▸ TASK TO CARRY OUT
Copy the following data word for word, with every line kept as it stands.

(Text and element pointing data)
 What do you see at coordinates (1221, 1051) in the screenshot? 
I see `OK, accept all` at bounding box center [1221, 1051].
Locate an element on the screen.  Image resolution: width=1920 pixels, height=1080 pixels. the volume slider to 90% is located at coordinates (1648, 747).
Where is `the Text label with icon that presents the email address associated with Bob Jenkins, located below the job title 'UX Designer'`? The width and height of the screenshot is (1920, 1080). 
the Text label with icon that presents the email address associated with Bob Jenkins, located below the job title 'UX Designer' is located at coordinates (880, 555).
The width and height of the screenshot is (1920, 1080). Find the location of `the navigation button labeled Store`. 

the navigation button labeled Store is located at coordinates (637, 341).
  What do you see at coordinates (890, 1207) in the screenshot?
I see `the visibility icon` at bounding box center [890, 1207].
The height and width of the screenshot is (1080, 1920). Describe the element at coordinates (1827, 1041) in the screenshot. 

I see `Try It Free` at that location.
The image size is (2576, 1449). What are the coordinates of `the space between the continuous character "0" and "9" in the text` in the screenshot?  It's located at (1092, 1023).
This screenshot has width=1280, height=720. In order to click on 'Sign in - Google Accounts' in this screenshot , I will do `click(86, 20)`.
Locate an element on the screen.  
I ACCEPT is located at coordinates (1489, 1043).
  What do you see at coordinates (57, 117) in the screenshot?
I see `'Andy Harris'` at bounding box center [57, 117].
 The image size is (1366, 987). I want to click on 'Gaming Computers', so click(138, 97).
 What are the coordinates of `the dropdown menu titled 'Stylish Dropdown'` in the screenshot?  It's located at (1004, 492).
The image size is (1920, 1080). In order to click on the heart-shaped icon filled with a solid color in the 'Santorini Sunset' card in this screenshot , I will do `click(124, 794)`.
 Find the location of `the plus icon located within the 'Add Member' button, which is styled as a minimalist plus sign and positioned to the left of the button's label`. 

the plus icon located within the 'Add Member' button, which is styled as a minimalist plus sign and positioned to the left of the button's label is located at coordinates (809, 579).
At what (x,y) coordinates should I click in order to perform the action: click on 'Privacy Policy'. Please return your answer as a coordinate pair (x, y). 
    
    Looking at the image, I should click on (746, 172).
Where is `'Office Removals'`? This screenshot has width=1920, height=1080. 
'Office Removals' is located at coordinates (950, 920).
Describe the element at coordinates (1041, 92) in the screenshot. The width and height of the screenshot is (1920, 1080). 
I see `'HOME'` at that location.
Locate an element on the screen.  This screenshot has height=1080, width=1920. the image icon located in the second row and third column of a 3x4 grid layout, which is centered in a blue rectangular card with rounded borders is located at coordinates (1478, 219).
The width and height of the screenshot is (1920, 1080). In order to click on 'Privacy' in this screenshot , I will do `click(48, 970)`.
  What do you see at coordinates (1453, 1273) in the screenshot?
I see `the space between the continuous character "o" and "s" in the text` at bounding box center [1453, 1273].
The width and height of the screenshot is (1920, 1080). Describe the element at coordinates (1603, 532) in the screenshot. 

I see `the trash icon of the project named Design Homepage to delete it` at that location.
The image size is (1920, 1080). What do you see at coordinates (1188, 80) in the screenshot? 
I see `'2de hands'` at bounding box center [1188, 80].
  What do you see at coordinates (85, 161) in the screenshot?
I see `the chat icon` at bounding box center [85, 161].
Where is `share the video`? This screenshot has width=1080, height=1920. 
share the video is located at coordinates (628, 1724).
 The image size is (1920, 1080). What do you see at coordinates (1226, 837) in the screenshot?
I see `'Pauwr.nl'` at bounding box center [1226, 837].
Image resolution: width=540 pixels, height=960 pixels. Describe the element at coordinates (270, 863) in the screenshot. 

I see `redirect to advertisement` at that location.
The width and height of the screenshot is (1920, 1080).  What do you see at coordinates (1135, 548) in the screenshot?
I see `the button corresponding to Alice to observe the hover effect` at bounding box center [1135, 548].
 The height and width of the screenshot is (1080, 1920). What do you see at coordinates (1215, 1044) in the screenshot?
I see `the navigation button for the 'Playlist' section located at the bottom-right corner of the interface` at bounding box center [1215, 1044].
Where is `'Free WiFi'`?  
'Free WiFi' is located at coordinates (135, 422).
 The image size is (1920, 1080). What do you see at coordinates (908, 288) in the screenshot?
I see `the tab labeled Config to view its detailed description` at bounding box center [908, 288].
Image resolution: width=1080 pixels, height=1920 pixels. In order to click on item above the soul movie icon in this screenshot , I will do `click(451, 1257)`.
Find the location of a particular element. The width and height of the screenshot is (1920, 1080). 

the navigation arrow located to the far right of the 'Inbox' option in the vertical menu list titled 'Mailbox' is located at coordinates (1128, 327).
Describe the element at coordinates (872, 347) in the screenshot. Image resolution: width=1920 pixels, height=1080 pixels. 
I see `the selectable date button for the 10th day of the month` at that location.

▸ SOLUTION TO THIS TASK
 What do you see at coordinates (1221, 1051) in the screenshot? 
I see `OK, accept all` at bounding box center [1221, 1051].
Locate an element on the screen.  Image resolution: width=1920 pixels, height=1080 pixels. the volume slider to 90% is located at coordinates (1648, 747).
Where is `the Text label with icon that presents the email address associated with Bob Jenkins, located below the job title 'UX Designer'`? The width and height of the screenshot is (1920, 1080). 
the Text label with icon that presents the email address associated with Bob Jenkins, located below the job title 'UX Designer' is located at coordinates (880, 555).
The width and height of the screenshot is (1920, 1080). Find the location of `the navigation button labeled Store`. 

the navigation button labeled Store is located at coordinates (637, 341).
  What do you see at coordinates (890, 1207) in the screenshot?
I see `the visibility icon` at bounding box center [890, 1207].
The height and width of the screenshot is (1080, 1920). Describe the element at coordinates (1827, 1041) in the screenshot. 

I see `Try It Free` at that location.
The image size is (2576, 1449). What are the coordinates of `the space between the continuous character "0" and "9" in the text` in the screenshot?  It's located at (1092, 1023).
This screenshot has width=1280, height=720. In order to click on 'Sign in - Google Accounts' in this screenshot , I will do `click(86, 20)`.
Locate an element on the screen.  
I ACCEPT is located at coordinates (1489, 1043).
  What do you see at coordinates (57, 117) in the screenshot?
I see `'Andy Harris'` at bounding box center [57, 117].
 The image size is (1366, 987). I want to click on 'Gaming Computers', so click(138, 97).
 What are the coordinates of `the dropdown menu titled 'Stylish Dropdown'` in the screenshot?  It's located at (1004, 492).
The image size is (1920, 1080). In order to click on the heart-shaped icon filled with a solid color in the 'Santorini Sunset' card in this screenshot , I will do `click(124, 794)`.
 Find the location of `the plus icon located within the 'Add Member' button, which is styled as a minimalist plus sign and positioned to the left of the button's label`. 

the plus icon located within the 'Add Member' button, which is styled as a minimalist plus sign and positioned to the left of the button's label is located at coordinates (809, 579).
At what (x,y) coordinates should I click in order to perform the action: click on 'Privacy Policy'. Please return your answer as a coordinate pair (x, y). 
    
    Looking at the image, I should click on (746, 172).
Where is `'Office Removals'`? This screenshot has width=1920, height=1080. 
'Office Removals' is located at coordinates (950, 920).
Describe the element at coordinates (1041, 92) in the screenshot. The width and height of the screenshot is (1920, 1080). 
I see `'HOME'` at that location.
Locate an element on the screen.  This screenshot has height=1080, width=1920. the image icon located in the second row and third column of a 3x4 grid layout, which is centered in a blue rectangular card with rounded borders is located at coordinates (1478, 219).
The width and height of the screenshot is (1920, 1080). In order to click on 'Privacy' in this screenshot , I will do `click(48, 970)`.
  What do you see at coordinates (1453, 1273) in the screenshot?
I see `the space between the continuous character "o" and "s" in the text` at bounding box center [1453, 1273].
The width and height of the screenshot is (1920, 1080). Describe the element at coordinates (1603, 532) in the screenshot. 

I see `the trash icon of the project named Design Homepage to delete it` at that location.
The image size is (1920, 1080). What do you see at coordinates (1188, 80) in the screenshot? 
I see `'2de hands'` at bounding box center [1188, 80].
  What do you see at coordinates (85, 161) in the screenshot?
I see `the chat icon` at bounding box center [85, 161].
Where is `share the video`? This screenshot has width=1080, height=1920. 
share the video is located at coordinates (628, 1724).
 The image size is (1920, 1080). What do you see at coordinates (1226, 837) in the screenshot?
I see `'Pauwr.nl'` at bounding box center [1226, 837].
Image resolution: width=540 pixels, height=960 pixels. Describe the element at coordinates (270, 863) in the screenshot. 

I see `redirect to advertisement` at that location.
The width and height of the screenshot is (1920, 1080).  What do you see at coordinates (1135, 548) in the screenshot?
I see `the button corresponding to Alice to observe the hover effect` at bounding box center [1135, 548].
 The height and width of the screenshot is (1080, 1920). What do you see at coordinates (1215, 1044) in the screenshot?
I see `the navigation button for the 'Playlist' section located at the bottom-right corner of the interface` at bounding box center [1215, 1044].
Where is `'Free WiFi'`?  
'Free WiFi' is located at coordinates (135, 422).
 The image size is (1920, 1080). What do you see at coordinates (908, 288) in the screenshot?
I see `the tab labeled Config to view its detailed description` at bounding box center [908, 288].
Image resolution: width=1080 pixels, height=1920 pixels. In order to click on item above the soul movie icon in this screenshot , I will do `click(451, 1257)`.
Find the location of a particular element. The width and height of the screenshot is (1920, 1080). 

the navigation arrow located to the far right of the 'Inbox' option in the vertical menu list titled 'Mailbox' is located at coordinates (1128, 327).
Describe the element at coordinates (872, 347) in the screenshot. Image resolution: width=1920 pixels, height=1080 pixels. 
I see `the selectable date button for the 10th day of the month` at that location.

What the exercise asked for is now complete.